“Who should be held accountable for a shared history of violence? It was a question that was dogging Northern Ireland as a whole.”
The Troubles saw an amplification of events that went beyond political resistance and some became borderline war crimes. In this true story, a violent crime was committed against Jean McConville with her remains being found years later. During her abduction, she left behind ten children who now in the future want answers and accountability. Therefore, the murders and violence committed by the IRA now raise the sensitive subject of who should be held culpable when the specifics are vague and complex.
“If you could just get people to talk, he believed, the most bitter antagonists could discover common ground.”
The crimes and terrorist acts by the Irish Republic Army during the Troubles that victimized innocent civilians haunt the history of Northern Ireland. As the title suggests silence was the default attitude held by many if not all, no one was willing to say something and risk the implications. In the present, the war between the faction and the British soldier is long over but the tensions persist in the memories. The implications of the crimes are now following the perpetrators as the victims seek to find justice. However, the confessions and the truths of the past still find the ‘antagonists’ have loopholes to not be implicated in the atrocities.

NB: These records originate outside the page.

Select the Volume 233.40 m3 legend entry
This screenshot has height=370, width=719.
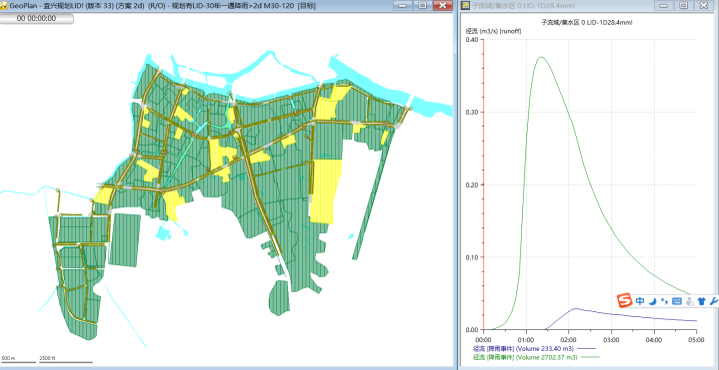521,349
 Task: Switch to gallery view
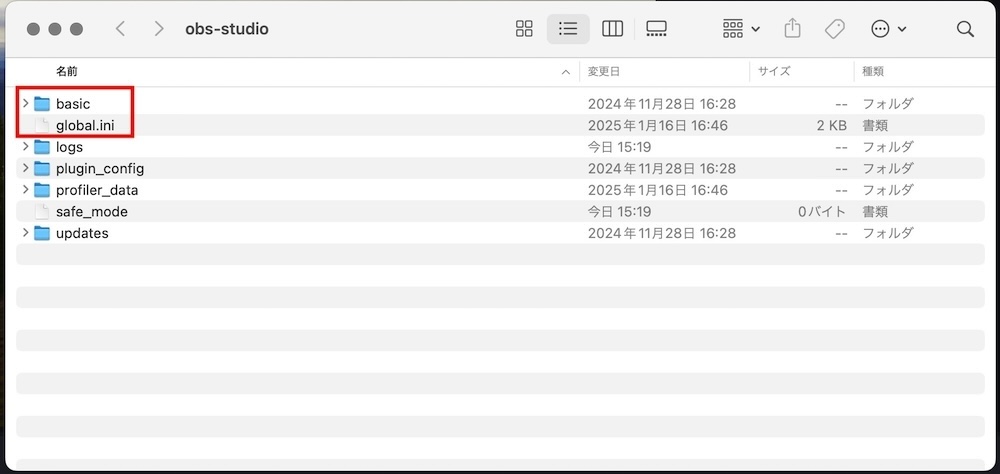[656, 29]
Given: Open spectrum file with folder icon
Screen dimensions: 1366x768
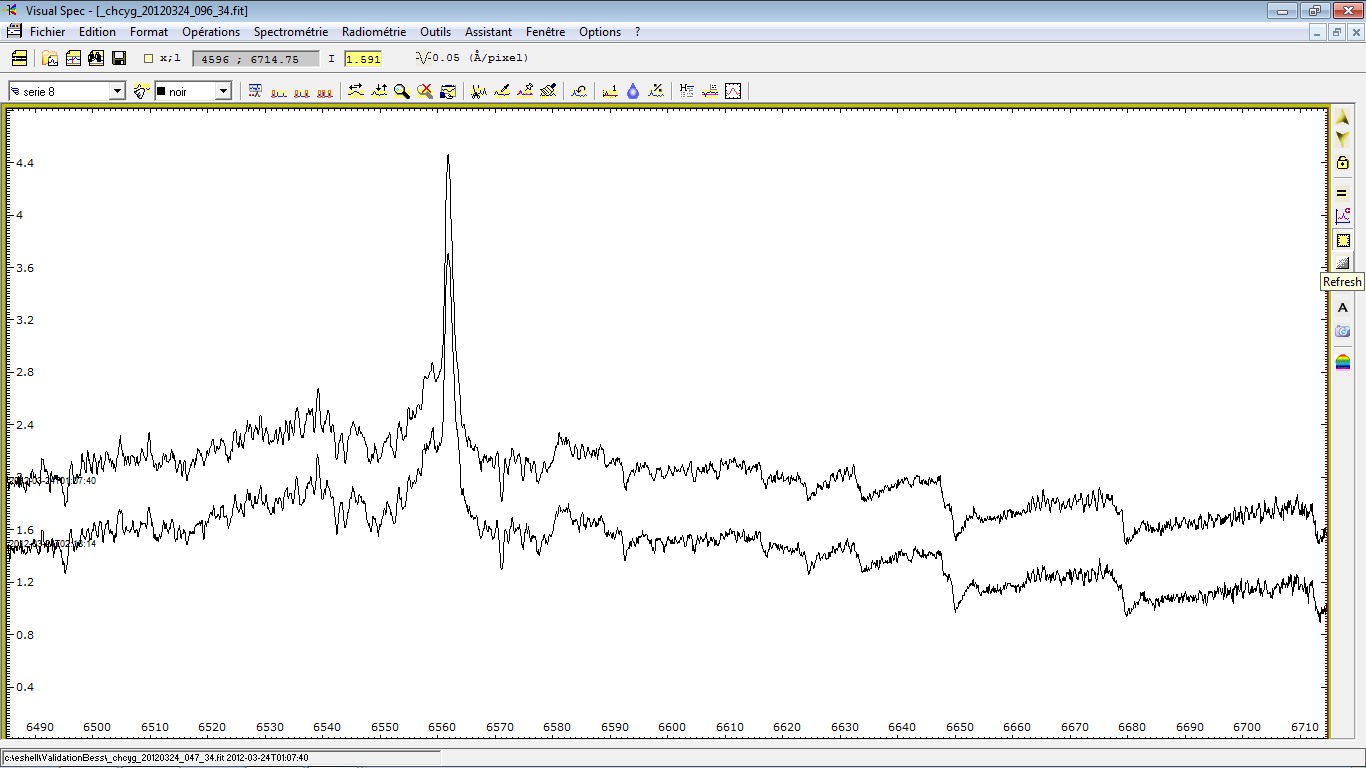Looking at the screenshot, I should coord(50,58).
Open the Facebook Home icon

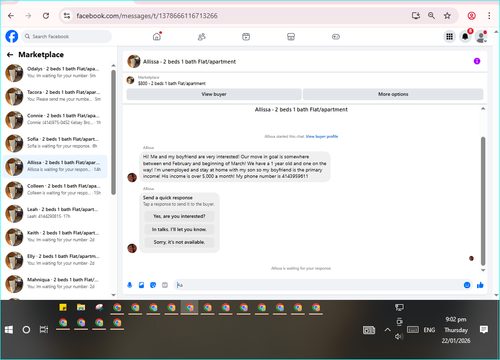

“There is a concept in psychology called ‘moral injury,’ notion, distinct from the idea of trauma that relates to the ways in which ex-soldiers make sense of the socially transgressive things they have done during wartime.”
The political stance of the IRA was initially noble but took drastic turns that persecuted innocent people. Many Irish people fell victim to the atrocities of the IRA for their political stances such as Jean who was suspected of aiding the British soldiers. Rather than have a platform to justify or defend her actions she was murdered by the faction without remorse. While past members of the faction deny their involvement there are also many who regret and harbor moral injury for their actions.